Nature Diary: Frogspawn

As the weather gets milder you might spot frogs’ eggs in ponds. But don’t disturb it

A frog’s life:  frogs spawn in the same place each year. Photograph: Moment/Getty

A frog’s life: frogs spawn in the same place each year. Photograph: Moment/Getty

 

If you’re out walking with young children in the next few weeks, keep your eyes peeled for frogspawn, which will begin to appear as the weather gets milder.

These translucent frogs’ eggs, each with a black dot – the embryo – at its centre, lie in clumps, held together by jelly, in the shallow water of ponds and streams. They were probably laid by the same frogs that laid their eggs there last year – and likely will again next year: frogs live for up to 12 years, and every spring they emerge from hibernation to mate and lay eggs in the same pond. 
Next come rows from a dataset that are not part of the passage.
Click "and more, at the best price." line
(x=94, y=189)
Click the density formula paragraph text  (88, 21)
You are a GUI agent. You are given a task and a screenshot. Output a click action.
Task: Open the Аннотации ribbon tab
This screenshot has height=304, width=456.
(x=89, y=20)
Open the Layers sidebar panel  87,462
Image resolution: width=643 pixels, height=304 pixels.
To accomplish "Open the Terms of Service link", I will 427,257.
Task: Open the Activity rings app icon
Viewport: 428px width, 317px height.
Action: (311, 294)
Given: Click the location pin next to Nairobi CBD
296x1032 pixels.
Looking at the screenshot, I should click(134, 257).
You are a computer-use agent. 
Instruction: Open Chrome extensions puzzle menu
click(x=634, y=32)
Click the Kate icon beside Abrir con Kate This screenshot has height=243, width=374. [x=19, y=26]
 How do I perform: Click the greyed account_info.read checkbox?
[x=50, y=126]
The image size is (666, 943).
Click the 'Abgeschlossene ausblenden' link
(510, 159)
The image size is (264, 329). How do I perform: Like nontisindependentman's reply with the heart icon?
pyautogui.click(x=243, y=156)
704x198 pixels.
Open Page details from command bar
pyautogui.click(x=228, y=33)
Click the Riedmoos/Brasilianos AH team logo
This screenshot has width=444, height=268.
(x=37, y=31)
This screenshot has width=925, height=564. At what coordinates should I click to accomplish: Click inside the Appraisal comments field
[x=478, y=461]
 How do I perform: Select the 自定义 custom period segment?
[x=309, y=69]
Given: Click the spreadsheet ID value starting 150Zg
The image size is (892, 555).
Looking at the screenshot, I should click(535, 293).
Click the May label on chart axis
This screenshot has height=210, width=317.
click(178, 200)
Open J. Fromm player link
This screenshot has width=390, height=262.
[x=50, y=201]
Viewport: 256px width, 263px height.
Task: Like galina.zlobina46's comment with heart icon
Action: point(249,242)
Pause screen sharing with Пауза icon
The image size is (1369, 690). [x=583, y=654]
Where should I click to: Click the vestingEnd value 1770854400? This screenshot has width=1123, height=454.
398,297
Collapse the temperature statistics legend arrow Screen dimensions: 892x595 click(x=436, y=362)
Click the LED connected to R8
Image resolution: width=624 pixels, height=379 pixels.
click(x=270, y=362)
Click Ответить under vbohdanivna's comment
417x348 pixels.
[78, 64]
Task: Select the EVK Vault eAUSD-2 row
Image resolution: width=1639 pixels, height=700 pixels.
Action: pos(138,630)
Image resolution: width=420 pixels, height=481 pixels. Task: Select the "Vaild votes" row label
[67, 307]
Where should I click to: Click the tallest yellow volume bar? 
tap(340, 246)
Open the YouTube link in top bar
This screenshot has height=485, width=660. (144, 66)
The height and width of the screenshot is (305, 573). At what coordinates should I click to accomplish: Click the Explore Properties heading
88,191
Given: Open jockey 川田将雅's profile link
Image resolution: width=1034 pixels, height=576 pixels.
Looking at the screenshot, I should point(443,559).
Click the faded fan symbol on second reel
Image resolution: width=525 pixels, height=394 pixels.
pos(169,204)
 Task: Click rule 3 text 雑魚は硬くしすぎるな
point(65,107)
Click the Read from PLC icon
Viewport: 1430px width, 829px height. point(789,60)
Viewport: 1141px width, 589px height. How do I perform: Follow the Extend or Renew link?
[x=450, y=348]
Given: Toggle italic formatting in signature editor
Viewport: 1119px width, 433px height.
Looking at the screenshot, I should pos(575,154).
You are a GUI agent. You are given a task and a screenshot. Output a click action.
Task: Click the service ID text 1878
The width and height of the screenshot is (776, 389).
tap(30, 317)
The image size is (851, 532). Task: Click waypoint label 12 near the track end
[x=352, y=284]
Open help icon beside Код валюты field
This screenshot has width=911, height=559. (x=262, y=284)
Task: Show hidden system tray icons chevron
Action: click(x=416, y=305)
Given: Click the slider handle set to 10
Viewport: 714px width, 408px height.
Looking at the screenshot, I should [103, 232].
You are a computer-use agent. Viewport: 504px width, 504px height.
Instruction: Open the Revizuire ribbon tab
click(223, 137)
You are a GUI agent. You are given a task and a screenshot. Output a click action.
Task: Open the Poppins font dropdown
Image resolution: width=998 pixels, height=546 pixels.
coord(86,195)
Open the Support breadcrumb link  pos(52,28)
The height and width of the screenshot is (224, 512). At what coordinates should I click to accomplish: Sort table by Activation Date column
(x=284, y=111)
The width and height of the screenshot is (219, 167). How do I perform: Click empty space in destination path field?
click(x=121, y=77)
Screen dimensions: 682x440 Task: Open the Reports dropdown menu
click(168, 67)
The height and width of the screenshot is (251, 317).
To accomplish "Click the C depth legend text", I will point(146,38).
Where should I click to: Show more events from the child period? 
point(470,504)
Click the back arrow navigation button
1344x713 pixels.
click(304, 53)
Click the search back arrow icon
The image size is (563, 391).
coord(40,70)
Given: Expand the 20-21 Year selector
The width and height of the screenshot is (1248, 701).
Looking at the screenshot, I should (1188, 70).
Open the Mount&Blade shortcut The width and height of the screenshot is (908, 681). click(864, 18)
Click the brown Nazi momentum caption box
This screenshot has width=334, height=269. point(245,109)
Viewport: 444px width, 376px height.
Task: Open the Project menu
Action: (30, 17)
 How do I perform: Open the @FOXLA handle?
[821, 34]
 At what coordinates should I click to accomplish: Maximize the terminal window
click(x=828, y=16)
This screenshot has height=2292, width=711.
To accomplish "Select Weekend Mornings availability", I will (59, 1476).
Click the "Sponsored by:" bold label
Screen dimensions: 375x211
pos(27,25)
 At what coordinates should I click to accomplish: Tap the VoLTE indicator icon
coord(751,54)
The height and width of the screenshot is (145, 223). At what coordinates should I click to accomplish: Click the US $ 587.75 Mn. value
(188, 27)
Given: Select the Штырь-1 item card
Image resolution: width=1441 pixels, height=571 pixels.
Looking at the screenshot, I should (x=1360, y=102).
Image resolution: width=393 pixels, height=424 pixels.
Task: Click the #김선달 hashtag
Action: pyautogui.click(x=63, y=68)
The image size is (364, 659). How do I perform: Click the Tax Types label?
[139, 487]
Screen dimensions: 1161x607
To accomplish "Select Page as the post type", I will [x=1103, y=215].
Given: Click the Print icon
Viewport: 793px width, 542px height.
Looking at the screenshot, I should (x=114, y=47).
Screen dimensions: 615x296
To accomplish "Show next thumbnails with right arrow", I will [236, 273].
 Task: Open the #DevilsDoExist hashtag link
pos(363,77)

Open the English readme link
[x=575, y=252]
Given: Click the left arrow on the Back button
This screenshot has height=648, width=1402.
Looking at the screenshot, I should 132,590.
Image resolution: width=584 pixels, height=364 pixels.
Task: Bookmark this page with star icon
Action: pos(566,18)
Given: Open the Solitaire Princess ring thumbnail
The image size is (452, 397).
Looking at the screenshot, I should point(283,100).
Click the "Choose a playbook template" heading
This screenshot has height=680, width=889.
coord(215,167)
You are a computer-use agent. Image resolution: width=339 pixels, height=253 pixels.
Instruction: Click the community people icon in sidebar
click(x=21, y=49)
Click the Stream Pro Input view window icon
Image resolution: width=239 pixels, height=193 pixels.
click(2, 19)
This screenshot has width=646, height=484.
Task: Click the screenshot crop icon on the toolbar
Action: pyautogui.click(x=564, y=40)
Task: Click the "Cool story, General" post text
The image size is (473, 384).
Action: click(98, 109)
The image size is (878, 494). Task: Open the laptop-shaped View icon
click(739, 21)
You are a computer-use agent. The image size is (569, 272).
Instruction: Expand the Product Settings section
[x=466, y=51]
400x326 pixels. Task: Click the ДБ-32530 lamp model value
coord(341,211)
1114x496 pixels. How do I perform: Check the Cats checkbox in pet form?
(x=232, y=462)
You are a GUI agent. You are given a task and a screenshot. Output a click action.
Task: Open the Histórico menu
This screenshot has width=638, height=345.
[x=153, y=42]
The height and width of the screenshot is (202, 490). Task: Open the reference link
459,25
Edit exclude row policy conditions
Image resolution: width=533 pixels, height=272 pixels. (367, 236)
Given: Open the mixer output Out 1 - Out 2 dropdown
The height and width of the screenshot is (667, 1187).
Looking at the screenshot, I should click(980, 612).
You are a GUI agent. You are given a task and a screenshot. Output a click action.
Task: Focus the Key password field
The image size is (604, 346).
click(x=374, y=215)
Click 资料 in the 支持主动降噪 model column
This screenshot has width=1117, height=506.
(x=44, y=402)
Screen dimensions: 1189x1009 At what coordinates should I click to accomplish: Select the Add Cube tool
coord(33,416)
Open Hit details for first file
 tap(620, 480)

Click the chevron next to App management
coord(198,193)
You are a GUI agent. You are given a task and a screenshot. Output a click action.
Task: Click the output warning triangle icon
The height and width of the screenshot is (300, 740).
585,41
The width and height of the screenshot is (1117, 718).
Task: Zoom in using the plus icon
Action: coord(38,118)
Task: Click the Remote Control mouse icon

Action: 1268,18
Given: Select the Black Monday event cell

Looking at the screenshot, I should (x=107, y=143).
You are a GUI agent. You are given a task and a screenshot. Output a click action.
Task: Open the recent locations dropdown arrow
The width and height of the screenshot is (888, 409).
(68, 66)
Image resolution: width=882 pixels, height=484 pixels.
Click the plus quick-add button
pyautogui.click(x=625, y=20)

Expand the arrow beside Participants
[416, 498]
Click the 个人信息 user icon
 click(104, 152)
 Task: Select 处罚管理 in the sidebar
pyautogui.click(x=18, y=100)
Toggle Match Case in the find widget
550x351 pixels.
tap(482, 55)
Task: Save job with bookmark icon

If you go back to the spot over the next few months you might get to see the spawn grow first into tadpoles, then into froglets and, finally, into frogs.

Each year the Irish Peatland Conservation Council asks for volunteers to help out with its Hop to It frog survey. The first was in 1997; by the end of 2017 the council had more than 4,500 records from around the island. More than half of all frogs have been recorded in garden ponds.

These surveys help to monitor Ireland’s frog population, which is protected by the Wildlife Act and the EU habitats directive. It is illegal to collect frogspawn – although teachers are allowed to collect it for classroom use – so be careful not to disturb it on your visits.